As US agencies mull capital reforms, one regulator questions past losses as an indicator of future op risk

As they attempt to implement the Basel Committee on Banking Supervision’s giant post-crisis package of capital reforms, US regulators could be dancing in the dark.

Its prudential agencies need to toe a delicate line between trying to produce a final rule that has bipartisan support ahead of the November presidential election – while also avoiding major deviations from the Basel III text that might alienate other global regulators.

One of the obvious ways to square this circle would be to eliminate any components of the July 2023 package that would make the US Basel Endgame tougher than the equivalent rules adopted in Europe.

Republican rule-maker Travis Hill – Federal Deposit Insurance Corporation vice-chair – has already flagged up one such component in the operational risk framework.

I suspect the proposal overstates our ability to understand and predict operational risk
Travis Hill, FDIC

Basel proposes the new standardised approach to op risk should include an internal loss multiplier that would adjust each bank’s capital requirements based on the previous 10 years of historical op risk losses. Yet it also gives individual jurisdictions the discretion to set the multiplier to one – a discretion the European Union has already exercised, but in its first draft, the US has not.

In a response to the proposals in July last year, Hill said he thought it should.

“The proposal states definitively, ‘Higher historical operational losses are associated with higher future operational risk exposure’,” said Hill. “I suspect the proposal overstates our ability to understand and predict operational risk.”

It’s not just a case of political compromise – thanks to industry initiatives, we have the data to analyse whether Hill’s suspicions are correct.

ORX News, which provides with monthly data on op risk losses, now has figures going back more than a decade. Its parent, the Operational Riskdata Exchange Association was founded – ironically enough – to collect op risk data for the advanced measurement approach to op risk that was scrapped in Basel III.

Its database allows us to compare the 20 banks that suffered the largest cumulative losses in 2012 versus 2022 (see table).


Of the top 20, seven appear in both the 2012 and 2022 walls of shame. An eighth – Santander – was at 19 in 2022 and just one place outside the top 20 in 2012.

So, here we have our likely offenders, then? Well, maybe not...

All eight of these banks are global systemically important banks. And Basel III’s standardised approach to op risk is built around a business indicator metric – which naturally means the larger a bank’s revenues, the larger its op risk capital requirements will be. If the internal loss multiplier is mainly correlated with a bank’s size, it is merely duplicating the business indicator rather than adding any risk-sensitivity to the capital framework.

Another thing to note about the op risk losses for systemic banks: they are several magnitudes smaller in 2022 than in 2012. This could be down to one-off factors. Many of 2012’s recorded losses were regulatory fines and legal settlements stemming from alleged failings that contributed to the 2008 financial crisis. By 2022, such legacy losses had petered out.

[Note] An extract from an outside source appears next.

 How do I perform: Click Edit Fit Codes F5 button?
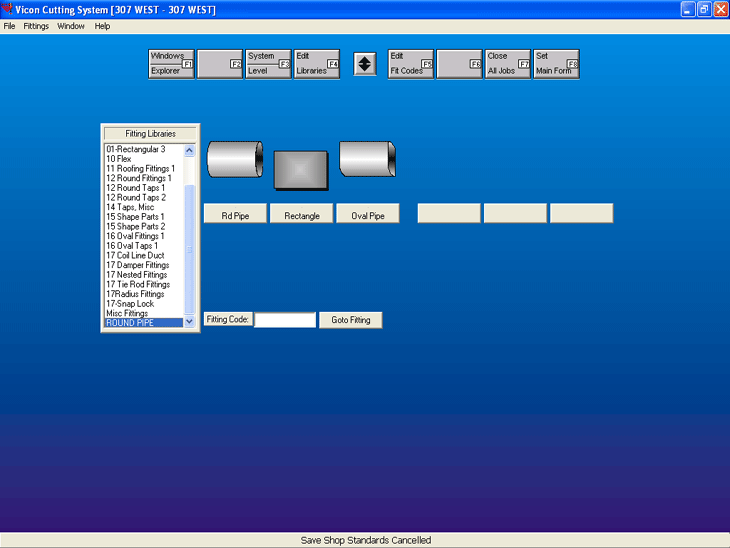[x=410, y=64]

But it could also reflect banks’ efforts to improve their controls in response to past op risk losses. In fact, for op risk managers, this is a particular source of frustration with the multiplier. Steps taken to avoid a repeat of past losses would not be reflected in capital requirements for another 10 years – even though their impact on actual op risk could feed through much sooner.

Fatal fraud

Hill calls out another disadvantage of the backward-looking nature of the multiplier. In the comments made last year, he mused: “I wonder whether the operational risks which we care most about capitalising are those least likely to be captured by the internal loss multiplier.”

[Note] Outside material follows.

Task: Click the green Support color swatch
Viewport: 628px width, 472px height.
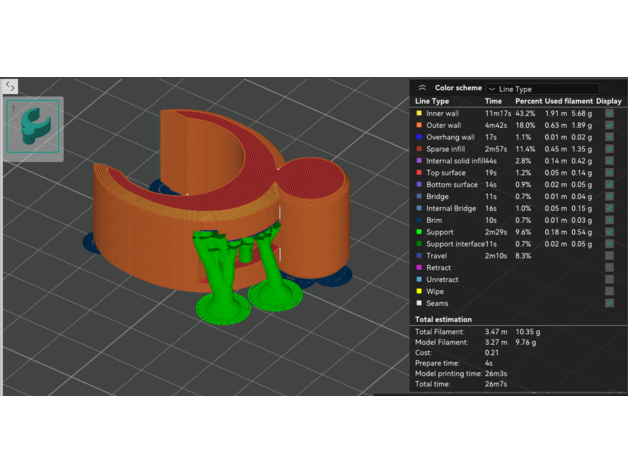Action: (418, 232)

It’s a view that drew support from a June 19 panel of op risk managers at Risk Live this year. They pointed out the disconnect between past loss events and the risks that are likely to dominate in future – such as cyber security, the use of artificial intelligence and climate change impact.

If capital requirements are driven by the multiplier, they may not incentivise banks to invest money and effort into managing such emerging operational risks.

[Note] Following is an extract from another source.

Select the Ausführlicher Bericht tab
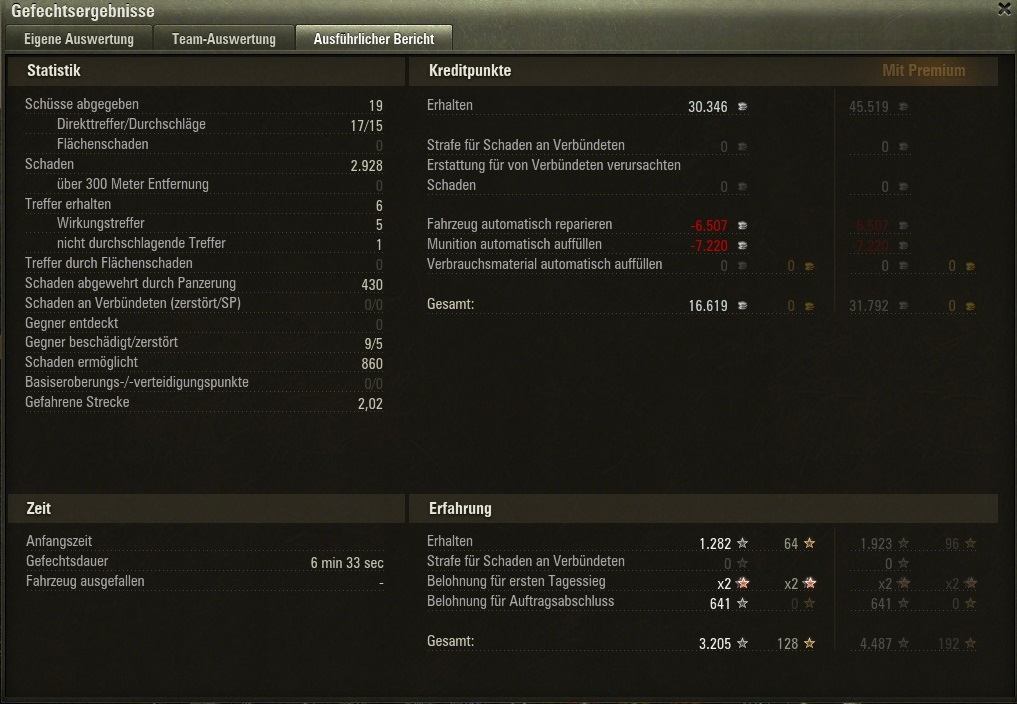 pyautogui.click(x=374, y=39)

Another noticeable absence in the intervening decade is Credit Suisse, which of course features prominently in the 2022 top 20 – but not before. It was arguably  a string of operational risk losses undermining investor and depositor confidence that brought the Swiss bank to the point of near-failure. And it’s exactly the kind of serious problem regulators would want the Basel regime to flag up – but one that the internal loss multiplier may not have been useful in averting.

It’s also far from the only example among historical loss data of critical op risk showing up too late to help shore up bank capital via the ILM. Four of the banks in the 2012 top 20 suffered massive internal frauds by senior executives. None of them – Kazkommertsbank, Stanford International, Banco Cruzeiro do Sul and Access Bank – ultimately survived the experience. Rost Bank, which suffered the top loss in 2022, has already been shut down by the Russian authorities.

Clearly, the internal loss multiplier cannot protect a bank from being destroyed by the very people who are supposed to manage its risks.